Records from a dataset:

§ §

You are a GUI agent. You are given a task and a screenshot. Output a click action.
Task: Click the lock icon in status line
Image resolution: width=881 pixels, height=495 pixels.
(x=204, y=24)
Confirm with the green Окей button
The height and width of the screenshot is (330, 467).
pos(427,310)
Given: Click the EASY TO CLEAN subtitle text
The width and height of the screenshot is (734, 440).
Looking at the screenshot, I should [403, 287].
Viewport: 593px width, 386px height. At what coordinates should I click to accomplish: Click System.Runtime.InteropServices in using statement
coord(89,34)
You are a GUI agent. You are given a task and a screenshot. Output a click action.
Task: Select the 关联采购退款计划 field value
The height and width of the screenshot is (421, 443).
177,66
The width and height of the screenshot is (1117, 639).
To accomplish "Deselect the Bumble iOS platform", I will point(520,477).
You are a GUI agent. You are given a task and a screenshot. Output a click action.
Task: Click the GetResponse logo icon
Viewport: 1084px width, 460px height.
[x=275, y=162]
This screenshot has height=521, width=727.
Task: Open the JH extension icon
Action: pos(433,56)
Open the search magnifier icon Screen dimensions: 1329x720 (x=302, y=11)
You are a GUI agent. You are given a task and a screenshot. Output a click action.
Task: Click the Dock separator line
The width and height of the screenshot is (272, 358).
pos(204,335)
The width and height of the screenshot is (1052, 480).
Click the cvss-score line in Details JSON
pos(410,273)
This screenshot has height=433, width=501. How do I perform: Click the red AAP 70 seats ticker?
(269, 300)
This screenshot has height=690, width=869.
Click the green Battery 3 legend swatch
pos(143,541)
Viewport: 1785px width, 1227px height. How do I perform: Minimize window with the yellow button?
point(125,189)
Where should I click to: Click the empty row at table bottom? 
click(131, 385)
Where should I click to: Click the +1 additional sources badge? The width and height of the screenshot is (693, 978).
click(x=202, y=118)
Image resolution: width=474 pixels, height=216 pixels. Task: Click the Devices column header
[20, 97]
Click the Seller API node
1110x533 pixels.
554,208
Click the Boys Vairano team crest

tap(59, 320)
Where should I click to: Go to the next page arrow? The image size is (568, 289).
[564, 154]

§ §

# Exercise description
All the lines above should be written out once more, exactly.

# Written solution
You are a GUI agent. You are given a task and a screenshot. Output a click action.
Task: Click the lock icon in status line
Image resolution: width=881 pixels, height=495 pixels.
(x=204, y=24)
Confirm with the green Окей button
The height and width of the screenshot is (330, 467).
pos(427,310)
Given: Click the EASY TO CLEAN subtitle text
The width and height of the screenshot is (734, 440).
Looking at the screenshot, I should [403, 287].
Viewport: 593px width, 386px height. At what coordinates should I click to accomplish: Click System.Runtime.InteropServices in using statement
coord(89,34)
You are a GUI agent. You are given a task and a screenshot. Output a click action.
Task: Select the 关联采购退款计划 field value
The height and width of the screenshot is (421, 443).
177,66
The width and height of the screenshot is (1117, 639).
To accomplish "Deselect the Bumble iOS platform", I will point(520,477).
You are a GUI agent. You are given a task and a screenshot. Output a click action.
Task: Click the GetResponse logo icon
Viewport: 1084px width, 460px height.
[x=275, y=162]
This screenshot has height=521, width=727.
Task: Open the JH extension icon
Action: pos(433,56)
Open the search magnifier icon Screen dimensions: 1329x720 (x=302, y=11)
You are a GUI agent. You are given a task and a screenshot. Output a click action.
Task: Click the Dock separator line
The width and height of the screenshot is (272, 358).
pos(204,335)
The width and height of the screenshot is (1052, 480).
Click the cvss-score line in Details JSON
pos(410,273)
This screenshot has height=433, width=501. How do I perform: Click the red AAP 70 seats ticker?
(269, 300)
This screenshot has height=690, width=869.
Click the green Battery 3 legend swatch
pos(143,541)
Viewport: 1785px width, 1227px height. How do I perform: Minimize window with the yellow button?
point(125,189)
Where should I click to: Click the empty row at table bottom? 
click(131, 385)
Where should I click to: Click the +1 additional sources badge? The width and height of the screenshot is (693, 978).
click(x=202, y=118)
Image resolution: width=474 pixels, height=216 pixels. Task: Click the Devices column header
[20, 97]
Click the Seller API node
1110x533 pixels.
554,208
Click the Boys Vairano team crest

tap(59, 320)
Where should I click to: Go to the next page arrow? The image size is (568, 289).
[564, 154]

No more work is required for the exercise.